Sligo city should be nurtured as a regional centre - not because it is of the requisite size, or will reach this size during the NPF planning period, but for regionally strategic reasons. A certain level of infrastructure, quality of education, advanced producer services and quality of life are needed to support informational-type economic activities and businesses. In the absence of a centre that can provide these items, certain economic activities will not operate in the region and specific groups of workers will migrate out of the region. If these resources are lost, the region risks entering a vicious circle of regional economic decline.

READ MORE

In the first draft of the NPF, targeted population growth for Sligo, as a large town in the Northern and Western Regional Assembly area, was 40 per cent. With a current population of about 20,000, Sligo would still be far smaller than the other five cities by 2040. But if supported by focussed infrastructural investment, it could function as a regional centre, providing important employment opportunities in the informational economy for a large hinterland.

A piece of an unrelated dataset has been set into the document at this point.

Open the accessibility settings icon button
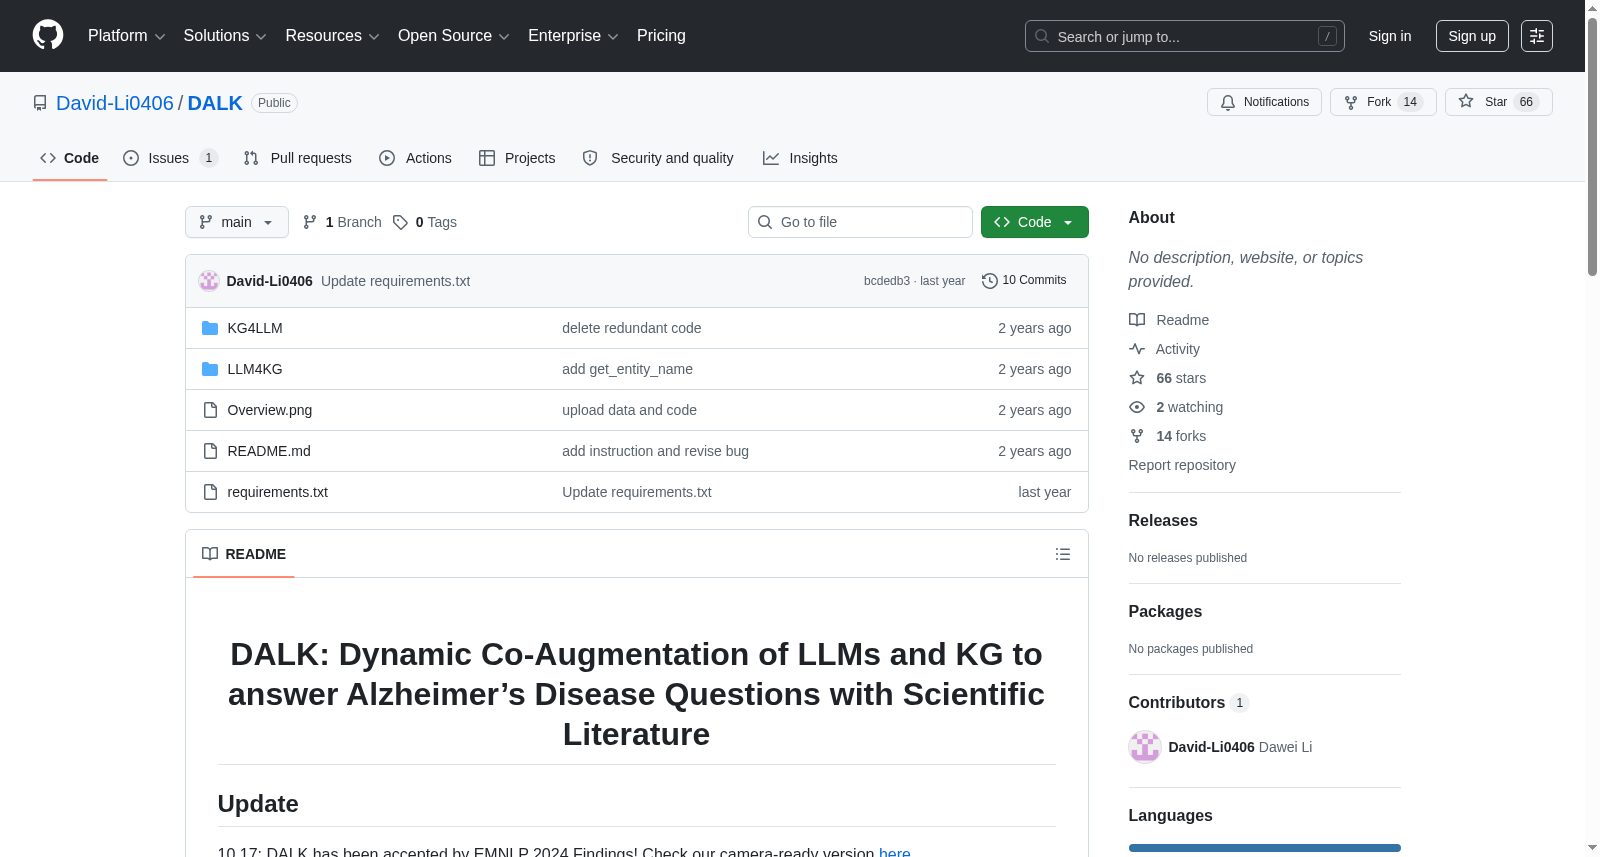 coord(1537,36)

Most crucial is investment in connectivity - to Dublin and other cities, internationally and, as importantly, to smaller centres within its own hinterland. International air connectivity is one of the main location factors for multinational investors. The travel time to Knock Airport needs to be shortened and services out of the airport should be upgraded. Investment in the highest capacity broadband connectivity is important for companies of all sizes. At least equally important is connectivity to Sligo’s hinterland. For Sligo to have an employment function for a large hinterland, workers need to be able to commute into Sligo from that extensive hinterland.

Congested

But Sligo is already among the most congested urban centres in Ireland. Therefore, it will only work if we plan for more concentrated development in the hinterland - as opposed to one-off housing - which would allow for the provision of quality bus commuting services into Sligo.

For Sligo to function as a centre of employment, additional investment is required in urban functions, “liveability”, and focused third level education. Finally, the enterprise agencies play an important role in stimulating and directing investments to specific locations. The IDA building programme, involving advance office buildings and advance technology buildings, is a particularly strong tool. With such concentrated investment, in spite of its relatively small population, Sligo will attract investment in the important informational economy sectors and play its role in the development of the northwest of Ireland.

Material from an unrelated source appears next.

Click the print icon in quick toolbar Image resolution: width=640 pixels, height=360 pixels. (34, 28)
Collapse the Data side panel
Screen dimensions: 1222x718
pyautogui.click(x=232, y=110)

In the final report of the NPF, Sligo is not identified as one of Ireland’s regional cities but, although the document is careful not to use the term “designate”, Sligo is specifically identified as a regionally significant centre that should lead the growth in its region. This is important. Not because it will allow for greater population growth over the planning period, but because it will influence national investment planning, sectoral investment priorities, and the policy frameworks of government departments. It puts Sligo in a better position to compete for projects funded by the €2bn Urban Growth Fund earmarked to support compact development of urban centres. It secures continued effort of IDA Ireland to promote Sligo as a location for foreign direct investment.

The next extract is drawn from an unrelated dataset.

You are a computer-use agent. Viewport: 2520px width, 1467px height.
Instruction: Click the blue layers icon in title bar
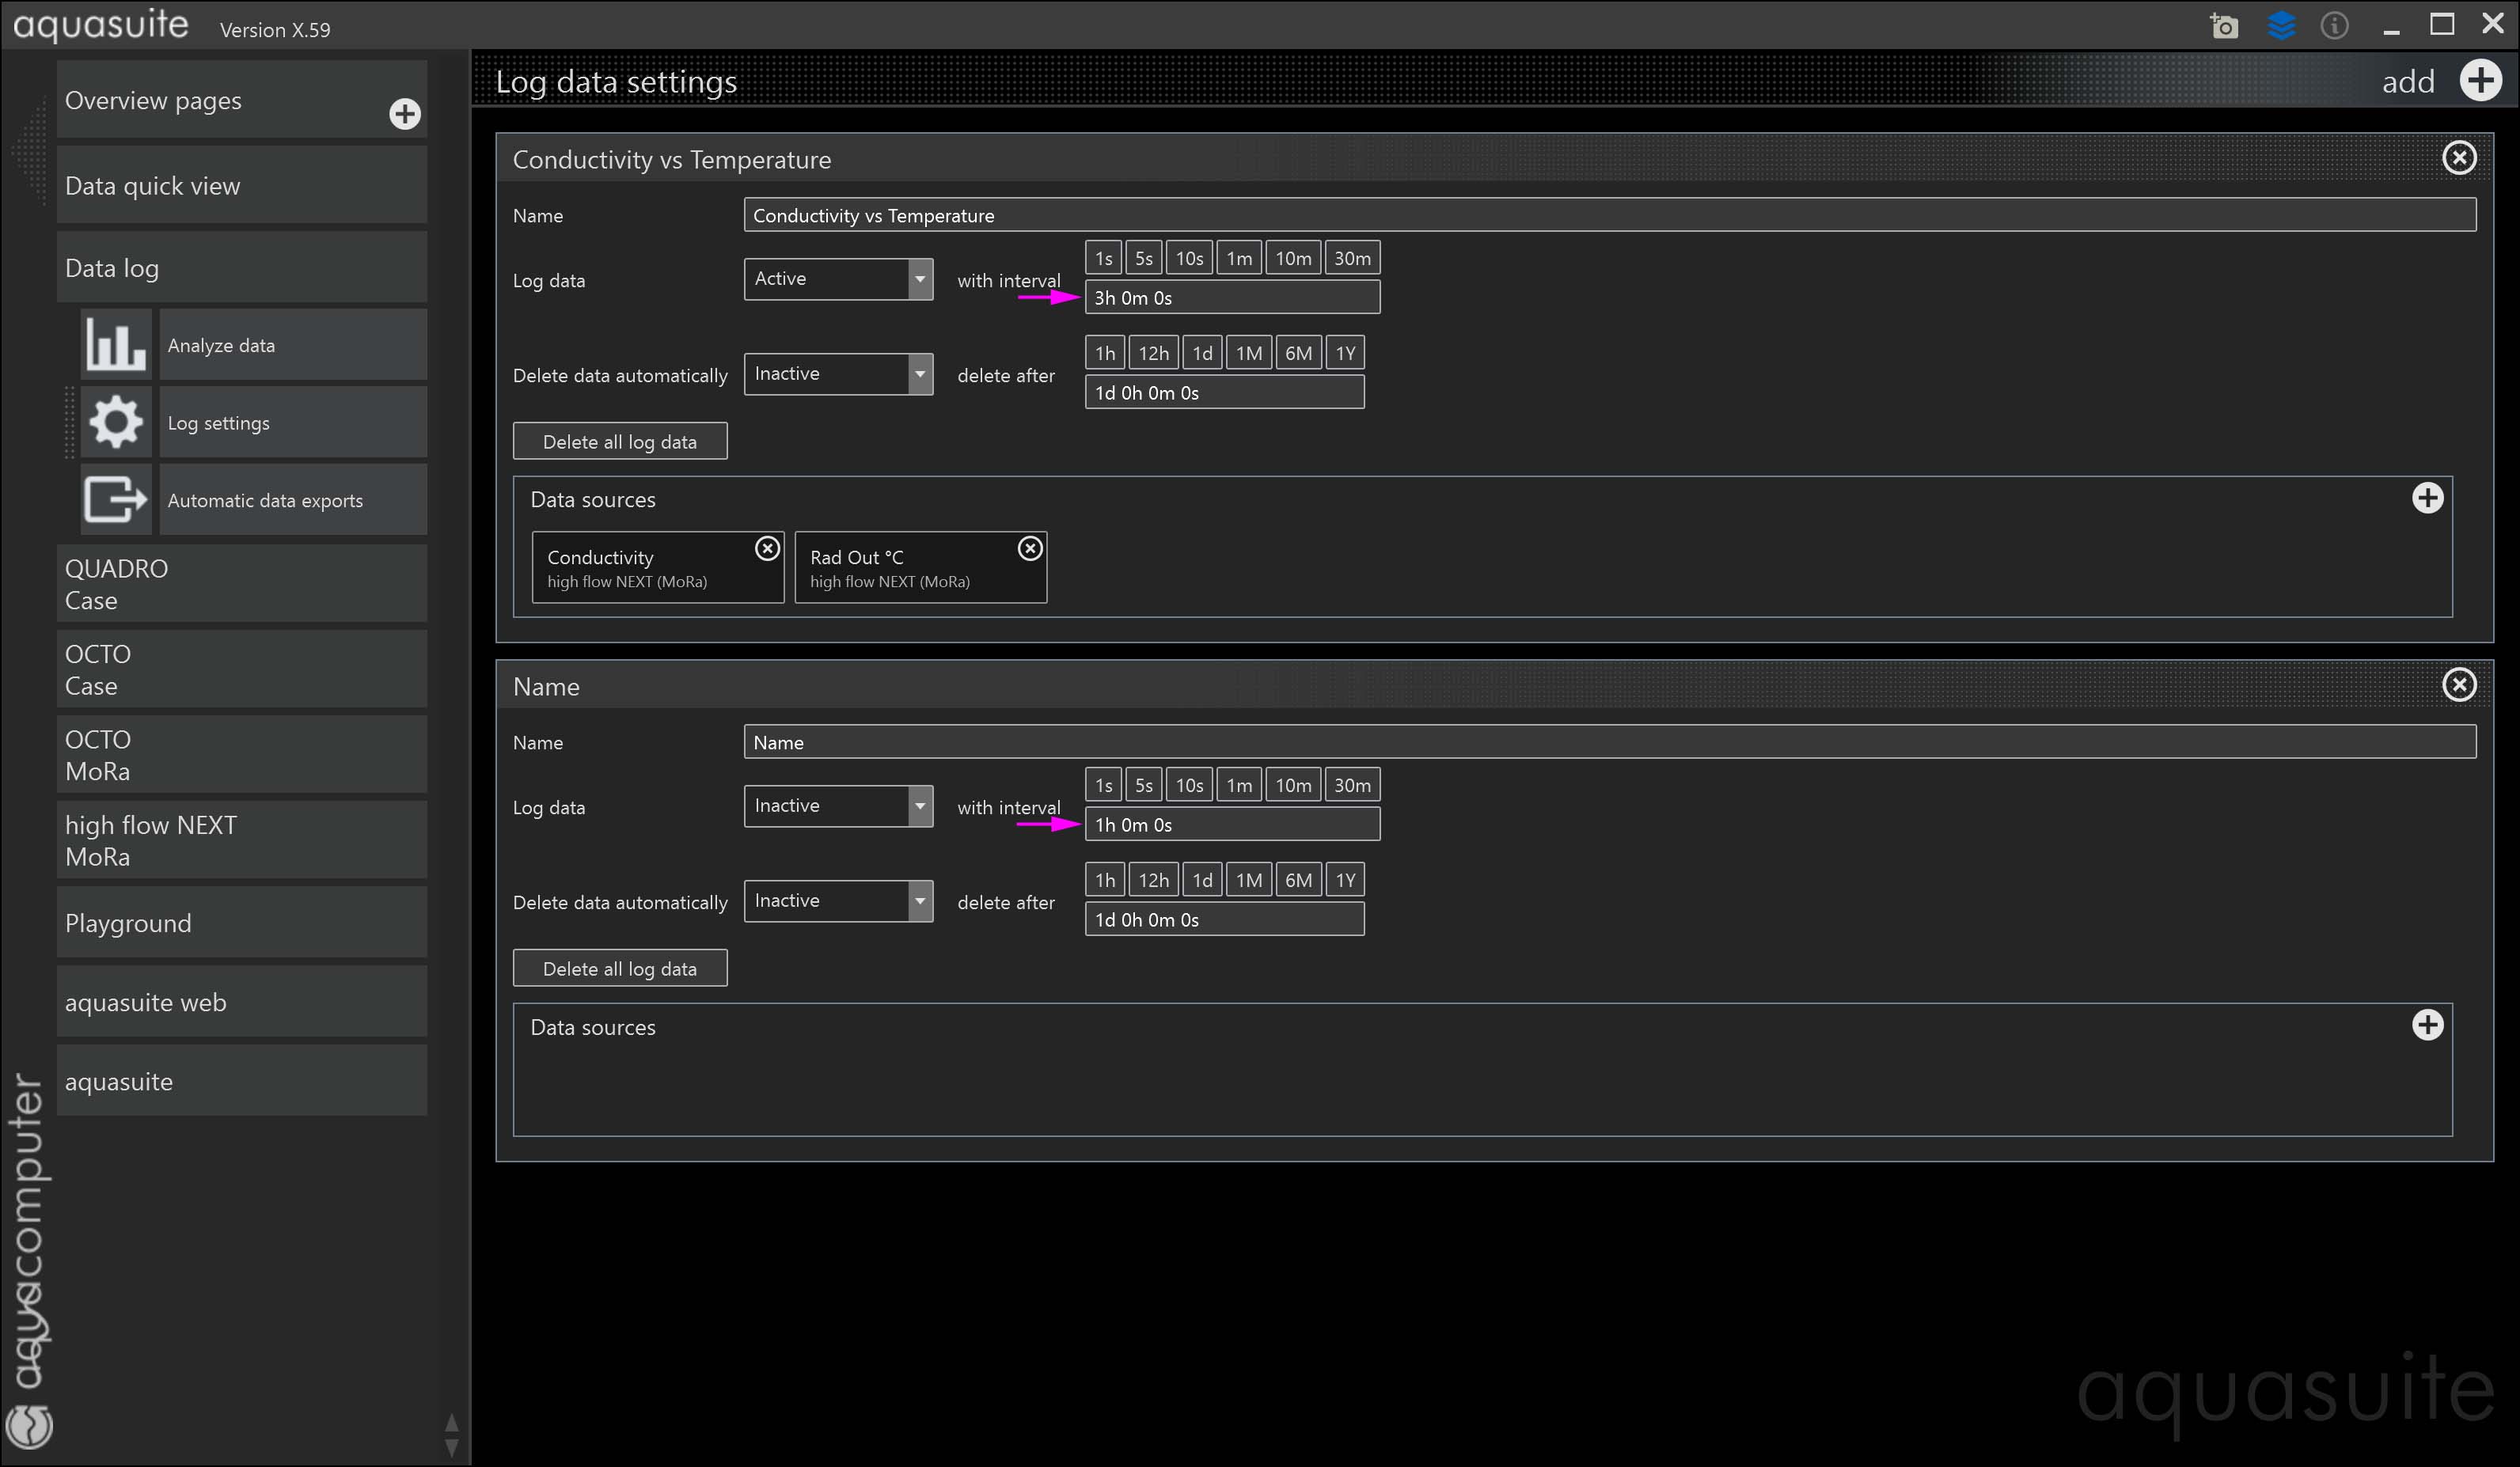click(2281, 26)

Finally, it provides guidance to the Northern and Western Regional Assembly. The Regional Assembly now has the unenviable task of fleshing out the NPF in their Regional Economic and Spatial Strategy. The identification of Sligo as a regionally significant centre will make it easier for the Assembly to make politically sensitive, hard, choices at the regional level. However, the parish-pump game is yet to start at the regional level!

Dr Chris van Egeraat lectures economic geography at the Department of Geography, National University of Ireland, Maynooth, and is a member of the Ireland 2040 Ministerial Advisory Group.